Teresa Rodriguez: Moving from political resistance to political change.
"So what we have to do in Podemos is move a step forward, and go on the offensive, move from resistance to political change, we have to get rid of those in political institutions who are causing us to be on the streets resisting all the time...We have been able to convince many people who didn’t have a clear ideological identity, around proposals for breaking with the existing order, and that’s what worries the old order, and we will continue to work on that discourse."

That's something worth reflecting on by the New Zealand left although its doubtful that such reflections will take place, at least in the short term. As ever, the Labour Party remains the obstacle in the way of developing a new politics in this country.

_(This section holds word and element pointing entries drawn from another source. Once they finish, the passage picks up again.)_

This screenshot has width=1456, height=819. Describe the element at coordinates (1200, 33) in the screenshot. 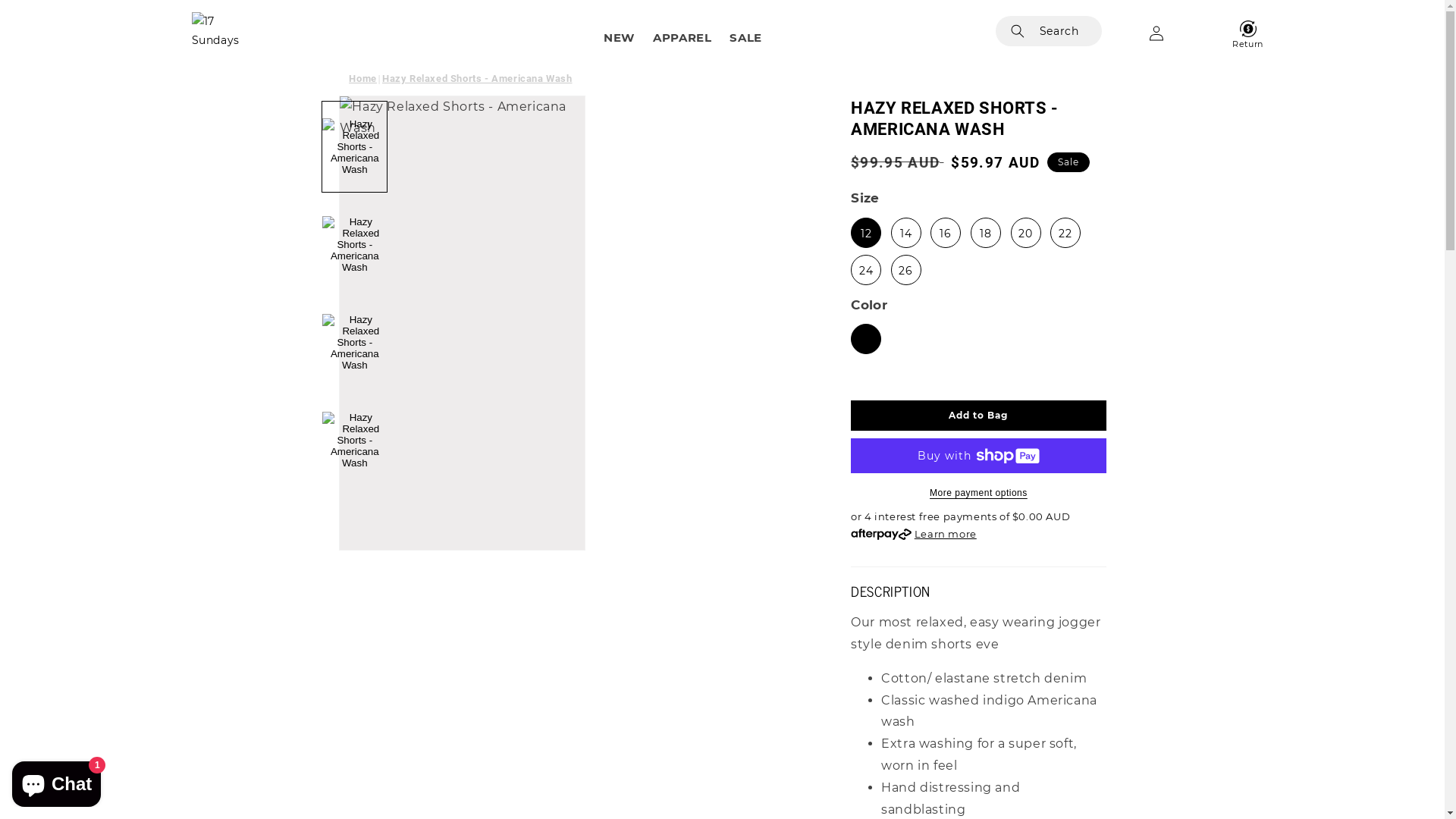

I see `'Cart'` at that location.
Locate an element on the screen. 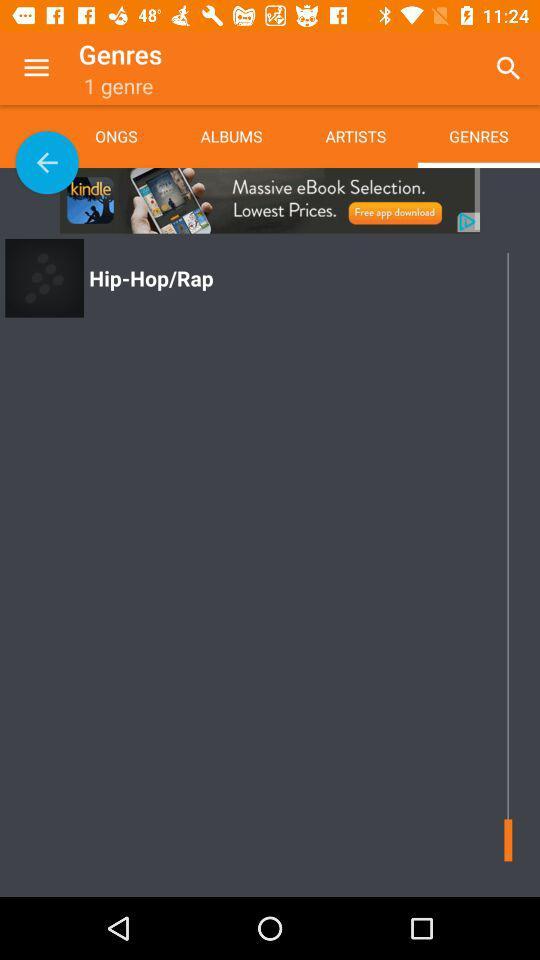 The width and height of the screenshot is (540, 960). app next to the artists icon is located at coordinates (508, 68).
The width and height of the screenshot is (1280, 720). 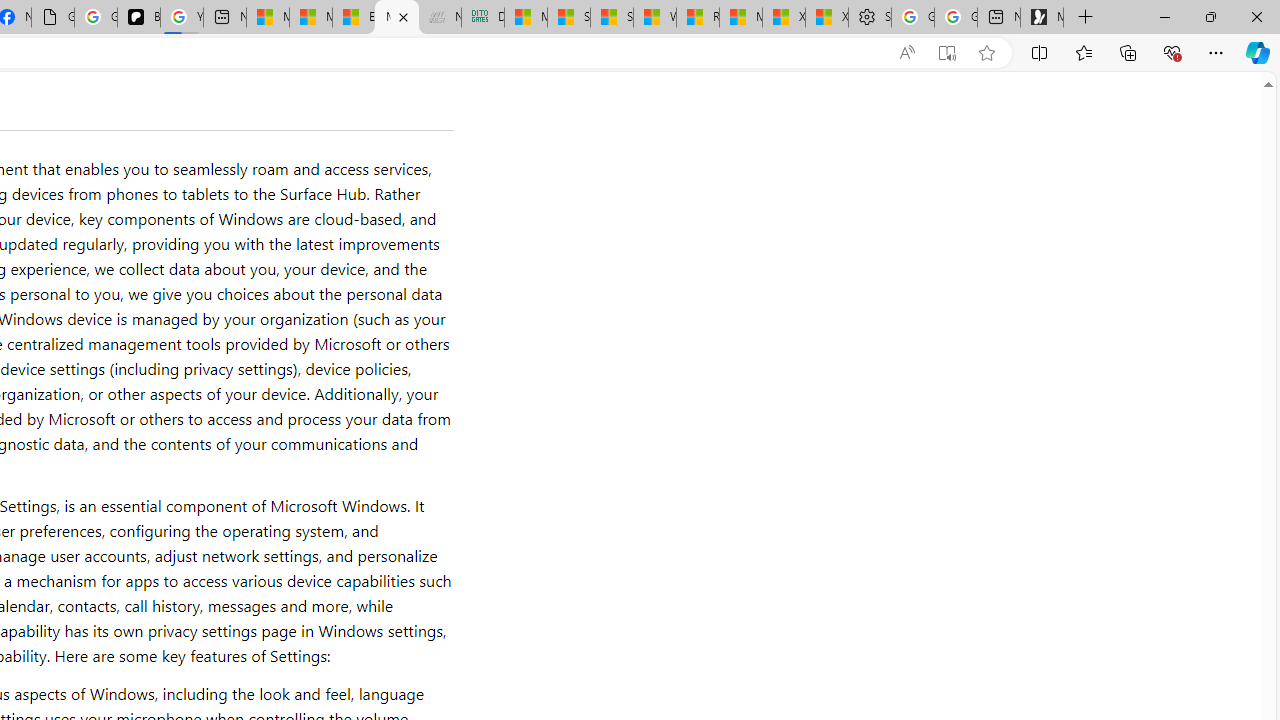 What do you see at coordinates (698, 17) in the screenshot?
I see `'R******* | Trusted Community Engagement and Contributions'` at bounding box center [698, 17].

Despite the Labour Party's continued commitment to the neoliberal orthodoxy, much of what constitutes the New Zealand left remains, despite the bluster and protestations, mired in its support for Labour. However it critical it might be of Labour between elections, it meekly falls in behind the party at election time. In 2017 it will again call for a vote for Labour as 'preferable' to National, just as it did in 2014.

Despite the fact that there is massive disillusionment with 'politics as usual' to the extent that nearly a million people don't bother to vote anymore, the left has little to offer but more of the same. It has largely failed to learn anything from Labour's collapse in 2014 and is even prepared to accommodate leader Andrew Little moving the party further to the right. While they might try to defend Labour in the union offices and in the blogosphere, it is the kind of political disconnect that Pablo Iglesias has talked about and which Podemos has strategised against. Its attack on the political establishment implicitly rejects 'politics as usual.' It's no coincidence that the Spanish people call Podemos La Nueva PolĂ­tica, or “New Politics.”

Throughout the world, more and more people are losing faith in the traditional parties whose claims that they represent the interests of ordinary people sound increasingly shrill and hollow. There are turning to new political forces and to new faces - like Podemos in Spain, Left Bloc in Portugal, Jeremy Corbyn in the UK and Bernie Sanders in the United States.

Until the New Zealand left begins to bridge the political disconnect with the very people it claims to represent and starts to think of a new politics beyond the politically bankrupt Labour Party, then the chances of our own Podemos emerging will remain remote. If the 'new face' of New Zealand politics is a right wing former union official called Andrew Little then the New Zealand left will remain stuck deep in the mire of 'politics as usual'.